El Gobierno prepara un paquete de reformas para profundizar la desregulación económica

El Gobierno nacional avanza en la elaboración de un nuevo conjunto de proyectos de ley que buscarán impulsar una mayor desregulación de la economía y promover la competencia en distintos sectores. Entre las principales iniciativas figuran modificaciones al Código Aduanero, cambios en el mercado inmobiliario y una reforma del régimen de cabotaje para el transporte de cargas entre puertos argentinos.

Las propuestas son desarrolladas principalmente por el Ministerio de Desregulación y Transformación del Estado, encabezado por Federico Sturzenegger, mientras que la reforma vinculada al transporte marítimo también cuenta con la participación del Ministerio de Economía. En la Casa Rosada aseguran que el paquete incluirá otras medidas, aunque por el momento esos tres proyectos concentran la mayor parte del trabajo técnico.

Uno de los cambios más relevantes apunta al sector inmobiliario. La iniciativa pretende modificar el sistema de corretaje para que la actividad deje de ser considerada una profesión liberal y pase a encuadrarse como un servicio de intermediación comercial. Además, propone flexibilizar el funcionamiento de los colegios profesionales, permitir que los corredores puedan ejercer sin límites jurisdiccionales y eliminar la obligación de matricularse en una entidad profesional.

En paralelo, el Ejecutivo trabaja en una reforma integral del Código Aduanero con el objetivo de simplificar la operatoria del comercio exterior. El proyecto contempla reducir trámites administrativos, agilizar los procesos de importación y exportación, revisar los mecanismos de control y actualizar las normas vinculadas al delito de contrabando y sus sanciones.

Otra de las iniciativas busca modificar la Ley de Cabotaje, que regula el transporte de mercaderías entre puertos del país. La propuesta plantea abrir el mercado a una mayor competencia permitiendo que embarcaciones de bandera extranjera y con tripulación internacional puedan operar en rutas marítimas y fluviales nacionales. También prevé cambios en el régimen que regula la actividad de los prácticos, quienes asisten a los capitanes durante las maniobras de ingreso y salida de los puertos.

Desde el Gobierno consideran que estas reformas contribuirán a reducir costos logísticos y mejorar la competitividad, aunque reconocen que la iniciativa podría generar resistencia entre sindicatos, empresas navieras y otros actores de la marina mercante por su posible impacto laboral, impositivo y regulatorio.

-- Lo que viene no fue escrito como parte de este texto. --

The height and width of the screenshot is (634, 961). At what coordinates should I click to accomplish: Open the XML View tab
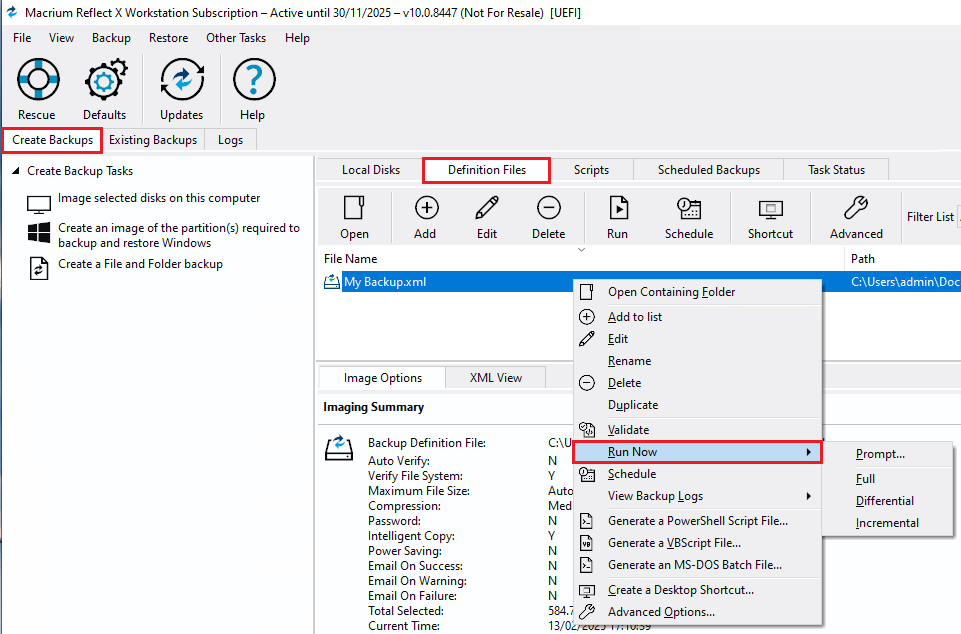click(496, 378)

En los últimos días también trascendió que algunos borradores incluían la posibilidad de solicitar al Congreso nuevas facultades delegadas para avanzar con futuras desregulaciones mediante decretos. Sin embargo, fuentes oficiales descartaron esa alternativa y aseguraron que no está previsto impulsar un nuevo pedido de facultades extraordinarias.

Por el momento, el Ministerio de Desregulación indicó que los proyectos continúan en etapa de revisión y evitó precisar cuándo serán enviados al Congreso. La postura oficial es que todas las iniciativas tienen como objetivo ampliar la competencia, reducir regulaciones y modernizar el funcionamiento de distintos sectores de la economía.

Mientras tanto, el oficialismo continúa enfrentando dificultades para avanzar con otras reformas ya presentadas en el Parlamento. Entre ellas se encuentran el proyecto sobre inviolabilidad de la propiedad privada, la denominada Ley Hojarasca y la nueva Ley General de Sociedades, iniciativas que aún deben superar el debate legislativo para convertirse en ley.